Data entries
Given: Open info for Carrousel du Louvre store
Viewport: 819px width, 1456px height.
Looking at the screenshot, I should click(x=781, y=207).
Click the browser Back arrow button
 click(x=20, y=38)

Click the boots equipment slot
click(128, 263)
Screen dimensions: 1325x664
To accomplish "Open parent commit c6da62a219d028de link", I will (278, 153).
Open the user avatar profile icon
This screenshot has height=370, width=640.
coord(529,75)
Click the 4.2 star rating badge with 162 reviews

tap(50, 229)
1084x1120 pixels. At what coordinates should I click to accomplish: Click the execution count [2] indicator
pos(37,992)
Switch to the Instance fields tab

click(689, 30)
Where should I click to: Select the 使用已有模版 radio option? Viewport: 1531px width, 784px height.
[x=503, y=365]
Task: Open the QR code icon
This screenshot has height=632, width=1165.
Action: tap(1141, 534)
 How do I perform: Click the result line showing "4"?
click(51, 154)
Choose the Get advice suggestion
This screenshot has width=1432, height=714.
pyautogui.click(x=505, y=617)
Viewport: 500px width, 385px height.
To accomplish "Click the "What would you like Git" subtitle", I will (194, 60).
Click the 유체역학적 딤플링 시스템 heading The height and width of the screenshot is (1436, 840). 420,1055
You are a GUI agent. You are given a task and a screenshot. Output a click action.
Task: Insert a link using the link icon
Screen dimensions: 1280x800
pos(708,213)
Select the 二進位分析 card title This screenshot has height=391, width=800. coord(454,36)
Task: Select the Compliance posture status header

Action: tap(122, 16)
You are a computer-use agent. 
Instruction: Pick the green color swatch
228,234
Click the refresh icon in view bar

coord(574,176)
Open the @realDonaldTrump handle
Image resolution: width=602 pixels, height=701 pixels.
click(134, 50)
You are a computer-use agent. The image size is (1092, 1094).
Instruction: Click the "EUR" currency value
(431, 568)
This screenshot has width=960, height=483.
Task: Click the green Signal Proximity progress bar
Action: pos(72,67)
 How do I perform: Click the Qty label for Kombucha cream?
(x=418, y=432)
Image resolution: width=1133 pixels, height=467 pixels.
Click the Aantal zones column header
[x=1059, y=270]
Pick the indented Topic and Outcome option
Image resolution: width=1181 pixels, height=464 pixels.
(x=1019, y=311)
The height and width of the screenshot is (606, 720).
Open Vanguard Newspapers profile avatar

### Work item
Exactly and without omission, set down every entry.

### Solution to this task
Given: Open info for Carrousel du Louvre store
Viewport: 819px width, 1456px height.
Looking at the screenshot, I should click(x=781, y=207).
Click the browser Back arrow button
 click(x=20, y=38)

Click the boots equipment slot
click(128, 263)
Screen dimensions: 1325x664
To accomplish "Open parent commit c6da62a219d028de link", I will (278, 153).
Open the user avatar profile icon
This screenshot has height=370, width=640.
coord(529,75)
Click the 4.2 star rating badge with 162 reviews

tap(50, 229)
1084x1120 pixels. At what coordinates should I click to accomplish: Click the execution count [2] indicator
pos(37,992)
Switch to the Instance fields tab

click(689, 30)
Where should I click to: Select the 使用已有模版 radio option? Viewport: 1531px width, 784px height.
[x=503, y=365]
Task: Open the QR code icon
This screenshot has height=632, width=1165.
Action: tap(1141, 534)
 How do I perform: Click the result line showing "4"?
click(51, 154)
Choose the Get advice suggestion
This screenshot has width=1432, height=714.
pyautogui.click(x=505, y=617)
Viewport: 500px width, 385px height.
To accomplish "Click the "What would you like Git" subtitle", I will (194, 60).
Click the 유체역학적 딤플링 시스템 heading The height and width of the screenshot is (1436, 840). 420,1055
You are a GUI agent. You are given a task and a screenshot. Output a click action.
Task: Insert a link using the link icon
Screen dimensions: 1280x800
pos(708,213)
Select the 二進位分析 card title This screenshot has height=391, width=800. coord(454,36)
Task: Select the Compliance posture status header

Action: tap(122, 16)
You are a computer-use agent. 
Instruction: Pick the green color swatch
228,234
Click the refresh icon in view bar

coord(574,176)
Open the @realDonaldTrump handle
Image resolution: width=602 pixels, height=701 pixels.
click(134, 50)
You are a computer-use agent. The image size is (1092, 1094).
Instruction: Click the "EUR" currency value
(431, 568)
This screenshot has width=960, height=483.
Task: Click the green Signal Proximity progress bar
Action: pos(72,67)
 How do I perform: Click the Qty label for Kombucha cream?
(x=418, y=432)
Image resolution: width=1133 pixels, height=467 pixels.
Click the Aantal zones column header
[x=1059, y=270]
Pick the indented Topic and Outcome option
Image resolution: width=1181 pixels, height=464 pixels.
(x=1019, y=311)
The height and width of the screenshot is (606, 720).
Open Vanguard Newspapers profile avatar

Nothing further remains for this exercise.